Monday, November 4, 2013

On Hope, and a bit more of my story ( Part Eight)

"Hope" is the thing with feathers - 


by Emily Dickinson

Hope” is the thing with feathers -
That perches in the soul -


And sings the tune without the words -
And never stops - at all -


And sweetest - in the Gale - is heard -
And sore must be the storm -


That could abash the little Bird
That kept so many warm -


I’ve heard it in the chillest land -
And on the strangest Sea -


Yet - never - in Extremity,
It asked a crumb - of me.



This is a favorite poem of mine;  I can't remember where I first heard it . . .but now and then it pops into my mind and I always find it comforting.

I spent some time this morning reading from last years journal entries at the this time.  They brought me to tears.  I was in a bad place and didn't know it until it was right on top of me;  then I knew.  When the suicidal loops started playing, then I knew.

I suppose some of you are wondering how I could "let myself" get to such a place after having a major episode.

Well, the answer to that is ignorance.  When I was first diagnosed my doctor got me samples of the medicine I needed.  When we moved out of state I didn't know how to afford my meds.  I was rather ignorant about how to find help and not clear on what exactly I needed to be the best me possible . . .so I decided that I'd find a doctor to help me get off my meds and see how that would work out for me.

I asked for help weaning off of my anti-depressant.  I knew I was supposed to stay on my mood stabilizer.  But I was shocked and surprised to find that I had weaned off both at the same time and GUESS WHAT?  I was sane!

I felt so good that I just went med-free.  I tried to eat healthy (got on a good fish oil supplement!) and I joined an online bipolar support group.  I made friends and positive choices.

And you know what?  It worked for about seven years.  And then I crashed again, pretty hard.  

Second time around, last year, I found a clinic that really helped.  For the first time in my life I got a therapist.  Loved her.  She was great.  And she looked in my eyes and told me that 100% of all mentally ill people go off their meds.  That was pretty encouraging, knowing that I wasn't the only person who had "relapsed" because I felt pretty stupid ending up in the same spot again.

But now we're in a new spot again and once again I'm doing the find help again dance.  It's a preventative measure.  I'm really not bad at all right now.  A little grouchy, a little absentminded.  Somewhat sad if I don't keep super busy or engaged.

And I have hope.  I am not as bad as I was last year.  And last year wasn't as bad as my first episode.

It's a matter of understanding;  I got sick last night.  Nauseous.  Hubby looked at me and said "What did you eat today?"

"Emmm . . .a small bowl of pasta about noon . . ."

Well, no wonder I was sick.  I stop eating when I'm depressed.  I just don't think about food.  

I've also been sleeping terribly because my Hubby and Baby are both sick.  I can't sleep unless they are both sleeping well . . .

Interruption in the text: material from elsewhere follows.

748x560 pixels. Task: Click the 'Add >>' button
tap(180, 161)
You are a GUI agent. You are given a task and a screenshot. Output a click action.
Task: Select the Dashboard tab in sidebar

And guess what?  We've had some stress going on.  Hubby has been in so much pain for the past almost month.  Poor guy!  It's not his fault, but when one of us hurts, the other one hurts/gets stressed, too.

So add that all up:  poor appetite, poor sleep, major stress.

It's no wonder that I'm feeling like things are about to go to pieces.

But I know things will be okay.  We've been through bad stuff before and come out okay.  This will be another rough patch that we sail through . . .roughed up and seasick, but still afloat;  and the sun will come out again, the sea will smooth again and Hope, the little bird with feathers, will sing her sweet song to us again.